– Но Генрих Восьмой?
– Он вполне мог пылать страстью и к небесным светилам. Результат был бы тот же. Если бы судьбы империй зависели от женщин, то никаких империй не существовало б, а жили б мы натурально в шалашах и грызли кости мамонтов…
– Позволь, но мамонты давно вымерли…
– Это фигура речи, при том – не бессмысленная.
– Но исторические примеры?
– Ты еще скажи, что курок является причиной выстрела из ружья, а не охотник вкупе с пробегающим мимо зайцем. Или скажи, что какой-нибудь Раскольников порешил старушку потому, что где-то спёр топор.
– Я этого не говорил!
– А тогда при чем здесь женщина?
– Но, дорогой мой, Бальзак, Тургенев, классический роман…
– Ты сценарист. Если в сценарии не будет дамы – его возьмут для съемок?
– Нет. Разве что это какой-нибудь «Аттила» или «Царь Пирр».

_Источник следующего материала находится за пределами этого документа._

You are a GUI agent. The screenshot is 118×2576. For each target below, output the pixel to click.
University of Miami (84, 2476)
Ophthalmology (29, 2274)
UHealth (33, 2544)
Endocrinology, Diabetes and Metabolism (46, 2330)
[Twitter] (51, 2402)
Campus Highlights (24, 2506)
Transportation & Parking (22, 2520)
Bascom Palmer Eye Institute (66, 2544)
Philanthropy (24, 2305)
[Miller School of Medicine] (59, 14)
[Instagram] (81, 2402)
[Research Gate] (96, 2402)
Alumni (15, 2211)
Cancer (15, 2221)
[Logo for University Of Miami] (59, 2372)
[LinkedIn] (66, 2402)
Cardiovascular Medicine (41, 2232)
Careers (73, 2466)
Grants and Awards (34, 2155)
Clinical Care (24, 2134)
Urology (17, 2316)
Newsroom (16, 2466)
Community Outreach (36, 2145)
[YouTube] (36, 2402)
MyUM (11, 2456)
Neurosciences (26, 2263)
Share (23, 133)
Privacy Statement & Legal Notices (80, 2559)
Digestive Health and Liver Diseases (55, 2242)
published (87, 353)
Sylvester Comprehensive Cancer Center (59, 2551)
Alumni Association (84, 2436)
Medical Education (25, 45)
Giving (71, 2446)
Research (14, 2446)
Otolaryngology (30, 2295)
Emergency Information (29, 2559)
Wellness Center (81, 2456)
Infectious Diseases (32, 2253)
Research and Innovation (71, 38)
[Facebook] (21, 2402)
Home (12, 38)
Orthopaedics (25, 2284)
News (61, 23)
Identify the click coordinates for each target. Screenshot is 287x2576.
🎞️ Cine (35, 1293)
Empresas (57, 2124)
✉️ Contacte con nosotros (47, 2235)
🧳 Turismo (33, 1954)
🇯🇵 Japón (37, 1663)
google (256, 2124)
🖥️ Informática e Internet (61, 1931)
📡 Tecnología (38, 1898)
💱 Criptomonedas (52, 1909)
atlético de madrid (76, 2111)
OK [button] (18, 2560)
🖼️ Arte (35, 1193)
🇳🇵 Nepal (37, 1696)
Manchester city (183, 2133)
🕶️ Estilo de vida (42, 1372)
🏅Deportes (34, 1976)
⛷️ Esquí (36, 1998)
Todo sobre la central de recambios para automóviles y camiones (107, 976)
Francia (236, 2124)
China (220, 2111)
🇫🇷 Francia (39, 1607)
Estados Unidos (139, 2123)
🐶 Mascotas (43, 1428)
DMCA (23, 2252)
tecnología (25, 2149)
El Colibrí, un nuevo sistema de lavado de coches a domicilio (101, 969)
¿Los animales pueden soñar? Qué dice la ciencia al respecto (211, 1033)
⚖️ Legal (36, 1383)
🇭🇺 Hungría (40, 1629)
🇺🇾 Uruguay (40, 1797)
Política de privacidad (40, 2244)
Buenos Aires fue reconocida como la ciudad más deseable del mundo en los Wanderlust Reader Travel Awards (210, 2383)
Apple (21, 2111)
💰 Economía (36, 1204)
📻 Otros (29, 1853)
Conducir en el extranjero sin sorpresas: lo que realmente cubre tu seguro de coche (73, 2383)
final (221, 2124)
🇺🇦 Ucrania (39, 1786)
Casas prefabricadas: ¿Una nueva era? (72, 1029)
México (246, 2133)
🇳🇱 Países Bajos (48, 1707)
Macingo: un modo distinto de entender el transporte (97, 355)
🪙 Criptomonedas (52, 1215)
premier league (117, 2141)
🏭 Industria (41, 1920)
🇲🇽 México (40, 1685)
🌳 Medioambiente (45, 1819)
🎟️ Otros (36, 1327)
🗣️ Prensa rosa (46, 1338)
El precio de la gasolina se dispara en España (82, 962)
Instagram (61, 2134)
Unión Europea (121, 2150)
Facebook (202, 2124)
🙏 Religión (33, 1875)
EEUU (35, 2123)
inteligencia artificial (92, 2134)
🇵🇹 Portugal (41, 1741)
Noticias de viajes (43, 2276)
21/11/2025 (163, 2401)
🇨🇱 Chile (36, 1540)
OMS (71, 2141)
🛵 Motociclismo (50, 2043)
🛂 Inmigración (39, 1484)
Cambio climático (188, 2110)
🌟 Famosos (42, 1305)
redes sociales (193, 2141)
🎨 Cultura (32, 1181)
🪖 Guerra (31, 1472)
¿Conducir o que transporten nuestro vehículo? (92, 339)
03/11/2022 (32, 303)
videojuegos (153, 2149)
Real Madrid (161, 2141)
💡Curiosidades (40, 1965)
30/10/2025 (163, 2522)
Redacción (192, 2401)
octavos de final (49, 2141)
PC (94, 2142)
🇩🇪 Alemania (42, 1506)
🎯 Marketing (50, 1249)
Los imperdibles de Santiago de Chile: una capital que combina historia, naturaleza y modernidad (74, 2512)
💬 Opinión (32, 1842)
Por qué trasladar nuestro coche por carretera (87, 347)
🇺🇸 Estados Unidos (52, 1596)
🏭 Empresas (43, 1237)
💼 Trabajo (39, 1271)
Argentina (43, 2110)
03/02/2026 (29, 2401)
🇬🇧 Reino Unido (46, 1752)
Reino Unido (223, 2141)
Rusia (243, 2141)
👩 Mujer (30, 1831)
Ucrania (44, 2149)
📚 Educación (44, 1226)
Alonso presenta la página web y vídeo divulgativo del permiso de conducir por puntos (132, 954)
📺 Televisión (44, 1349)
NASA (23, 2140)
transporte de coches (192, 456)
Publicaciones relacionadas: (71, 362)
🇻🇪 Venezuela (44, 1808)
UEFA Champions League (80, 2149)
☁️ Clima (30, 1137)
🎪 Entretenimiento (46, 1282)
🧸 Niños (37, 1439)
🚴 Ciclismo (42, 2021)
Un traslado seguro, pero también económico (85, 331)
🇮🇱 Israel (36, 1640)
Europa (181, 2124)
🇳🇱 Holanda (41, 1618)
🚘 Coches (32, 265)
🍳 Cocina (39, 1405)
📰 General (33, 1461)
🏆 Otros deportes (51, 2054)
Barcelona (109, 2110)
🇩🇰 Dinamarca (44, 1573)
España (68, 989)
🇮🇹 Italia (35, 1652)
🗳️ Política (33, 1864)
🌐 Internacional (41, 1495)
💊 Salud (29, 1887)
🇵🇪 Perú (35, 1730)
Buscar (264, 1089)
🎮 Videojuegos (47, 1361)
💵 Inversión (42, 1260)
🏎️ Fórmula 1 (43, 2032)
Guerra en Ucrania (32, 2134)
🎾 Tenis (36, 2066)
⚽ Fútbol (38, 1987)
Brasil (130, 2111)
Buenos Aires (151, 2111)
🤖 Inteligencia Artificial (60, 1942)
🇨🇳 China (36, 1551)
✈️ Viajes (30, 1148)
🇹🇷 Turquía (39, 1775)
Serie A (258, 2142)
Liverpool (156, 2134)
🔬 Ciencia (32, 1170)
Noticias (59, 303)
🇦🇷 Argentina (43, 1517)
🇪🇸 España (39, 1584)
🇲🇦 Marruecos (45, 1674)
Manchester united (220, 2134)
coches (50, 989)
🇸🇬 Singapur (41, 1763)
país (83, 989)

– Ну а если в романе дамы не будет, то хватит фантазии у писателя?
– А это здесь при чем?
– При том при самом. Писание романов – тяжкий труд. Ты думаешь, чтó вдохновляет писателя?
– Что же?
– Вот этого ты и не знаешь. Душа таланта – потемки. А у не-таланта – так полный мрак. А я тебе расскажу, я их, писателишек, насквозь вижу. У всех у них наблюдаю я не вдохновение, несомненное и настоящее, а комплекс солдата.
– Какого солдата?
– Обыкновенного. О чем двадцать четыре часа в сутки думает солдат?
– О чем?
– Ясно, ты в войске не бывал. А мне вот пороху понюхать довелось… О бабе солдат думает. Об ином просто не интересно, не выходит у него об ином. Уяснил?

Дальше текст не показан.